Descubren en el ADN de los perros un secreto que también llevamos los humanos
¿Qué tienen en común tu golden retriever ansioso y tu propia sensibilidad emocional? La ciencia acaba de encontrar una respuesta en el ADN que cambiará cómo vemos a nuestras mascotas… y a nosotros mismos.
Un estudio científico reveló que los genes que moldean la personalidad de los golden retrievers tienen una sorprendente conexión con rasgos psicológicos humanos. La investigación, realizada por la Universidad de Cambridge, analizó el ADN de más de 1.300 perros adultos de esta raza, de entre tres y siete años, y cruzó esos datos con evaluaciones detalladas de su comportamiento.
El trabajo forma parte del Golden Retriever Lifetime Study, impulsado por la Fundación Morris Animal. Los investigadores no solo tomaron muestras biológicas, sino que también recopilaron información sobre el comportamiento de cada animal utilizando el cuestionario C-BARQ, una herramienta clave en la etología canina.
Así, evaluaron 73 comportamientos distintos. Estos iban desde la agresividad hacia otros perros, el miedo a extraños y la sensibilidad al tacto, hasta la ansiedad por separación y el nivel de actividad general. Con toda esa información, armaron un perfil conductual para cada perro y lo compararon con su información genética.

El estudio determinó que los humanos y los golden retrievers comparten genes.
¿Cómo encontraron los genes clave?
Para llegar a estos resultados, los científicos utilizaron una técnica llamada GWAS (Genome-Wide Association Study). Este método permite buscar millones de variantes en el ADN y ver cuáles se repiten en perros con ciertos rasgos de personalidad. Si una variante genética aparece con frecuencia en perros ansiosos, por ejemplo, es probable que ese fragmento del ADN esté relacionado con ese comportamiento.

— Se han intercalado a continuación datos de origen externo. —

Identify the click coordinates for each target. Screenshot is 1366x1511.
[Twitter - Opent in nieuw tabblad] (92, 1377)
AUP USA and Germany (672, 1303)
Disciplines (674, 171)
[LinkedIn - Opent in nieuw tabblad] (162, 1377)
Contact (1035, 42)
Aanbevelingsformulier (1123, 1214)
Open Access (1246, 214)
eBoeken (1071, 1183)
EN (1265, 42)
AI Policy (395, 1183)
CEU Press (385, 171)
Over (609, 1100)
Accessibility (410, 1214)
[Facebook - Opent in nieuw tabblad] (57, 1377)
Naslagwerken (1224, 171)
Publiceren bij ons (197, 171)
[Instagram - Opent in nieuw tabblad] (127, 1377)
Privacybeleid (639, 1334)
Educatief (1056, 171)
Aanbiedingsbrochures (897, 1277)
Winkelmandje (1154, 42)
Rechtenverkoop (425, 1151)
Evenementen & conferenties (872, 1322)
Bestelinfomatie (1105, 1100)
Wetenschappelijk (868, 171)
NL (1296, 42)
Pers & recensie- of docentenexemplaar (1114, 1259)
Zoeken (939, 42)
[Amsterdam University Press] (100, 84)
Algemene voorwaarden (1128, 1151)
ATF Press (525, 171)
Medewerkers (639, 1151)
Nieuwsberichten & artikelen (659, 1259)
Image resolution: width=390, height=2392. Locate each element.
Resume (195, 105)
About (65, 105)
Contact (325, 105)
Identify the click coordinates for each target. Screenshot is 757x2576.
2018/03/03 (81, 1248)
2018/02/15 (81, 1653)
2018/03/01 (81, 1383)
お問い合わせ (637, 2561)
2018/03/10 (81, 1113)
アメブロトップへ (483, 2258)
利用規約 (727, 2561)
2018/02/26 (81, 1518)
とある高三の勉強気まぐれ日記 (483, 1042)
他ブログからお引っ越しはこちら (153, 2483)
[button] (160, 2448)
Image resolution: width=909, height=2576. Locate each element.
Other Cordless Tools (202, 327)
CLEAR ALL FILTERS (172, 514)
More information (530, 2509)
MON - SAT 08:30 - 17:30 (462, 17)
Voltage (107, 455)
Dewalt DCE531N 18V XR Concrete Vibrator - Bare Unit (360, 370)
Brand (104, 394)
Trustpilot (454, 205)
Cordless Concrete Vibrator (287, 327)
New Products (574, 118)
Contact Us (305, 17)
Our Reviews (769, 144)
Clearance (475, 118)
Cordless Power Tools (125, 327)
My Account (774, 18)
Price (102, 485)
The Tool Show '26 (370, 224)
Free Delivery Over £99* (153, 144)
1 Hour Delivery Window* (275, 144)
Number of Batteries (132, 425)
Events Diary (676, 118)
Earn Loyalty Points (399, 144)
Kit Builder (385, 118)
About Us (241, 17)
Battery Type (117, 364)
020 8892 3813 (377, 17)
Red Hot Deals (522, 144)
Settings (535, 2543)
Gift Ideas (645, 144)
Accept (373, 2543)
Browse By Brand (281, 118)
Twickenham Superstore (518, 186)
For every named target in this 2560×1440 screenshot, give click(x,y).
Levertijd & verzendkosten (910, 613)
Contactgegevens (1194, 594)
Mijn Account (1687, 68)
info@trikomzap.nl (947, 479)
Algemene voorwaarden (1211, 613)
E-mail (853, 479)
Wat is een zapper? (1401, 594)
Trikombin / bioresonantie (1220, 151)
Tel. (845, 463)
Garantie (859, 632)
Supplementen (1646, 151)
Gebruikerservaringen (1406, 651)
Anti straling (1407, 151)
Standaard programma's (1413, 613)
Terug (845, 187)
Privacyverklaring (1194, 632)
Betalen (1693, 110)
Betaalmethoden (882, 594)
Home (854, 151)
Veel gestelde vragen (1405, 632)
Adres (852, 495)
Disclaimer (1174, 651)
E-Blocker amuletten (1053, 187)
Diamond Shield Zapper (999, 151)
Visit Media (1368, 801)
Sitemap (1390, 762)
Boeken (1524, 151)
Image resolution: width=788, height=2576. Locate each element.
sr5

El análisis identificó doce regiones genéticas con asociaciones fuertes a ocho características de conducta, y otras regiones con vínculos más moderados.
La conexión inesperada con nosotros
Lo más sorprendente del estudio surgió cuando los investigadores compararon sus hallazgos con bases de datos humanas. Descubrieron que doce de los genes detectados en los golden retrievers ya se habían vinculado antes a rasgos psicológicos o cognitivos en personas.
Estos rasgos incluyen la ansiedad, la depresión, la sensibilidad emocional e incluso el rendimiento intelectual. Por ejemplo, el gen PTPN1 apareció relacionado con la agresividad hacia otros perros en los caninos, pero en humanos se asocia a la inteligencia, el rendimiento académico y algunos trastornos depresivos.
Otro caso es el gen ROMO1. En perros, este gen se relaciona con la capacidad de aprendizaje, mientras que en humanos se vincula con la inteligencia, la sensibilidad emocional y la tendencia a la irritabilidad.
El estudio también detectó genes ligados al “miedo no social”, es decir, el temor a objetos o ruidos cotidianos como aspiradoras, colectivos o el timbre. En humanos, las variantes genéticas asociadas a este rasgo se vinculan con la sensibilidad emocional y la ansiedad.
¿Los genes lo deciden todo?
Los propios investigadores aclaran un punto crucial: ningún gen determina por sí solo cómo se comporta un perro o una persona. Lo que hacen estos genes es influir en los sistemas biológicos que regulan el ánimo o la respuesta al estrés. El entorno, las experiencias vividas y la educación también juegan un papel fundamental en la formación de la personalidad.
¿Para qué puede servir este descubrimiento?
Reconocer que algunos comportamientos tienen una base biológica puede ser de gran utilidad. Por ejemplo, puede ayudar a adaptar el adiestramiento y el manejo de cada perro. Si un animal tiene una predisposición genética a la ansiedad, convendría reducir los estímulos que lo alteran y reforzar su sensación de seguridad.
Estos resultados también pueden tener un impacto significativo en la medicina veterinaria conductual. Esta es un área que cada vez cobra más importancia para tratar problemas de estrés o miedo en las mascotas, ofreciendo enfoques más personalizados.